Performance Management (GROUP)

Bullying - is it a crime?

Share By Catherine Brooks | August 9, 2011 at 12:31 PM

The Victorian Government has recently taken the step of criminalising certain bullying behaviour through the expansion of the definition of “stalking” in the Victorian Crimes Act. It is now a crime in Victoria for a person to engage in threatening, abusive or offensive conduct, amongst other things, with the intent of causing another person:
• physical or psychological harm (which includes suicidal thoughts),
• fear or apprehension as to their own safety or the safety of others, or
• to engage in self-harm.
The changes to the Victorian criminal law came about as a result of the well-publicised Brodie Panlock case in which three café employees were found to have breached Victoria’s occupational health and safety laws by repeatedly bullying Ms Panlock, a waitress at the café, until she took her own life. The three employees were fined collectively $85,000. The café and its director were also fined $220,000 and $30,000 respectively for failing to have in place safe systems of work to prevent and address bullying behaviour which was putting the health and safety of others at risk.
The criminalisation of certain bullying conduct in Victoria only applies to the behaviour of individuals, not employers, however employees who are subject to bullying behaviour from other employees (or anyone else in the workplace) can obtain an intervention order (an order preventing the alleged bully from being in physical proximity to the victim) which employers would need to manage in the workplace.
Employers in other states and territories should be aware that current definitions of stalking and other criminal conduct (such as assault) may mean that certain bullying behaviour is a crime right now and, in the future, may be expanded to capture the type of behaviour which has just been criminalised in Victoria.
Ai Group Legal has experienced a rise in claims associated with social media being used as a tool by employees to bully, harass and discriminate against other employees.
Recent case law has forced Fair Work Australia to consider the impact of social media in this area. The tribunal issued a warning to employees (in Fitzgerald v Smith T/A Escape Hair Design [2010] FWA 7358) that information posted on social networking sites can come back to haunt them and that Facebook comments may impact the employment relationship, even if comments are posted out of work hours.
As in the education arena, social media has broadened access to individuals, giving bully’s access to employees off-site and after hours. This makes it difficult for the employer to monitor behaviour and conduct of its employees.
One of the ways in which a company can counter this is by having in place a clear and accessible process for employees to report the abuse of these mediums.

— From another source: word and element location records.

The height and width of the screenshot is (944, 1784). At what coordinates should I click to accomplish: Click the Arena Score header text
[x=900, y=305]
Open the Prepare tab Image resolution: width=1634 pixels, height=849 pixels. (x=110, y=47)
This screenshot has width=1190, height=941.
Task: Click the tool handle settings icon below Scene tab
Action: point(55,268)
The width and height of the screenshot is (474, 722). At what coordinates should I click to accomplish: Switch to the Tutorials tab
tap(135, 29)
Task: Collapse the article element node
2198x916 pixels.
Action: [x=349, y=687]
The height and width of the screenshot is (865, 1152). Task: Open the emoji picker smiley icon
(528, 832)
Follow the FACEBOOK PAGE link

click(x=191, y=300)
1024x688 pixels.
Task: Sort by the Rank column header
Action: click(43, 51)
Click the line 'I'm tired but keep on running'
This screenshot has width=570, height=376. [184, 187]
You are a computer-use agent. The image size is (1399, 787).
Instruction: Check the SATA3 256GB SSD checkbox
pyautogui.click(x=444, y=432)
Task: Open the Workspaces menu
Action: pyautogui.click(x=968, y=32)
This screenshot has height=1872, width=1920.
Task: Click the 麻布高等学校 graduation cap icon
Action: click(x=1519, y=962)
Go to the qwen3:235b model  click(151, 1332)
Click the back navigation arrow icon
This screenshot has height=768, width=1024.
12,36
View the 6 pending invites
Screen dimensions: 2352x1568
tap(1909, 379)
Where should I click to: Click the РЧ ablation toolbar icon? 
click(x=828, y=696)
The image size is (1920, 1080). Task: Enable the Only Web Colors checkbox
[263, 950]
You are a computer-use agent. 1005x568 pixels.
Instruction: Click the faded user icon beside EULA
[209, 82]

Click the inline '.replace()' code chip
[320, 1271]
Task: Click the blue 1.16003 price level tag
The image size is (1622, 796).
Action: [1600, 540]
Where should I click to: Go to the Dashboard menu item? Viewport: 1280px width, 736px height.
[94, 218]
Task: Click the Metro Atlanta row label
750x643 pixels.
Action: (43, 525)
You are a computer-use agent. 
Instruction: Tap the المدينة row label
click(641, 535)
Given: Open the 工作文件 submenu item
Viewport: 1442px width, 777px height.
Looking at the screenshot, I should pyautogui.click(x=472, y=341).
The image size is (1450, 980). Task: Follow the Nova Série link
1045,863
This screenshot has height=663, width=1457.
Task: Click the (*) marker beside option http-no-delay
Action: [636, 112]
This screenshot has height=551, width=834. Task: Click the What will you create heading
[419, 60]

Further, it needs to be widely known within the company that inappropriate use of social media will not be tolerated. If Fair Work Australia finds that there is a certain level of tolerance of such behaviour within a workplace, liability may, at least partially, rest with the company, rather than just with the perpetrator.
As such, disciplinary procedures must be followed where there is evidence that such behaviour has occurred and investigations into such conduct must be carried out swiftly to avoid the behaviour being ‘condoned’ by inaction.